■ DIRECTIONS
Convert the data below into a JSON list of strings, one string per line, with blank lines omitted.

**** PROVIDED DATA ****

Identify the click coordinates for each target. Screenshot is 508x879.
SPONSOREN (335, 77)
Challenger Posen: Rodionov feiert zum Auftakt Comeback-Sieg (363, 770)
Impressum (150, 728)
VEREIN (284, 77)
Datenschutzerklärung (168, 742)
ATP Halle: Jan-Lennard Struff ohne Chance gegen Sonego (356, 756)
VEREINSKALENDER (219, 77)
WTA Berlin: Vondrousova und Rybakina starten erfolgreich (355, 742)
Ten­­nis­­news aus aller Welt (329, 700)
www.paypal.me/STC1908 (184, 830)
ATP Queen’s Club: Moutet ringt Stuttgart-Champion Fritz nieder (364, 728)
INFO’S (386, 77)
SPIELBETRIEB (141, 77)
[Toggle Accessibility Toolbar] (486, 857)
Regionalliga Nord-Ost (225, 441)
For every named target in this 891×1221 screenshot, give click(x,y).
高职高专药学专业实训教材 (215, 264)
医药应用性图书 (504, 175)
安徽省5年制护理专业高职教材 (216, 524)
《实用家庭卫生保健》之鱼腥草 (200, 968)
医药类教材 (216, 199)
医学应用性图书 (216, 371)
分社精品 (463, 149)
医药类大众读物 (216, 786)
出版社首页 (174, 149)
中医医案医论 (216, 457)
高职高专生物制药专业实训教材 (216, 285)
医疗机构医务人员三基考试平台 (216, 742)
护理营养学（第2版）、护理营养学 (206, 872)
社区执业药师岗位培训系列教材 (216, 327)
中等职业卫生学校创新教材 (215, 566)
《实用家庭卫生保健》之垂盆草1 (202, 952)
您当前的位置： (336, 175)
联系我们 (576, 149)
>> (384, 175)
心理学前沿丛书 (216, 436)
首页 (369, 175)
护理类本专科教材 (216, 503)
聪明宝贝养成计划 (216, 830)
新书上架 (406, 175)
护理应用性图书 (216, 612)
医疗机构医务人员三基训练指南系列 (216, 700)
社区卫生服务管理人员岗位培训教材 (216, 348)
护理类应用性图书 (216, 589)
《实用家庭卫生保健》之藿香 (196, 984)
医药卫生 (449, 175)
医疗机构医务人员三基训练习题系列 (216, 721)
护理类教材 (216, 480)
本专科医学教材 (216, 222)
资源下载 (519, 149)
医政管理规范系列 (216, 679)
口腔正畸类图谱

****

■ PROBLEM SOLUTION
[
  "Identify the click coordinates for each target. Screenshot is 508x879.",
  "SPONSOREN (335, 77)",
  "Challenger Posen: Rodionov feiert zum Auftakt Comeback-Sieg (363, 770)",
  "Impressum (150, 728)",
  "VEREIN (284, 77)",
  "Datenschutzerklärung (168, 742)",
  "ATP Halle: Jan-Lennard Struff ohne Chance gegen Sonego (356, 756)",
  "VEREINSKALENDER (219, 77)",
  "WTA Berlin: Vondrousova und Rybakina starten erfolgreich (355, 742)",
  "Ten­­nis­­news aus aller Welt (329, 700)",
  "www.paypal.me/STC1908 (184, 830)",
  "ATP Queen’s Club: Moutet ringt Stuttgart-Champion Fritz nieder (364, 728)",
  "INFO’S (386, 77)",
  "SPIELBETRIEB (141, 77)",
  "[Toggle Accessibility Toolbar] (486, 857)",
  "Regionalliga Nord-Ost (225, 441)",
  "For every named target in this 891×1221 screenshot, give click(x,y).",
  "高职高专药学专业实训教材 (215, 264)",
  "医药应用性图书 (504, 175)",
  "安徽省5年制护理专业高职教材 (216, 524)",
  "《实用家庭卫生保健》之鱼腥草 (200, 968)",
  "医药类教材 (216, 199)",
  "医学应用性图书 (216, 371)",
  "分社精品 (463, 149)",
  "医药类大众读物 (216, 786)",
  "出版社首页 (174, 149)",
  "中医医案医论 (216, 457)",
  "高职高专生物制药专业实训教材 (216, 285)",
  "医疗机构医务人员三基考试平台 (216, 742)",
  "护理营养学（第2版）、护理营养学 (206, 872)",
  "社区执业药师岗位培训系列教材 (216, 327)",
  "中等职业卫生学校创新教材 (215, 566)",
  "《实用家庭卫生保健》之垂盆草1 (202, 952)",
  "您当前的位置： (336, 175)",
  "联系我们 (576, 149)",
  ">> (384, 175)",
  "心理学前沿丛书 (216, 436)",
  "首页 (369, 175)",
  "护理类本专科教材 (216, 503)",
  "聪明宝贝养成计划 (216, 830)",
  "新书上架 (406, 175)",
  "护理应用性图书 (216, 612)",
  "医疗机构医务人员三基训练指南系列 (216, 700)",
  "社区卫生服务管理人员岗位培训教材 (216, 348)",
  "护理类应用性图书 (216, 589)",
  "《实用家庭卫生保健》之藿香 (196, 984)",
  "医药卫生 (449, 175)",
  "医疗机构医务人员三基训练习题系列 (216, 721)",
  "护理类教材 (216, 480)",
  "本专科医学教材 (216, 222)",
  "资源下载 (519, 149)",
  "医政管理规范系列 (216, 679)",
  "口腔正畸类图谱"
]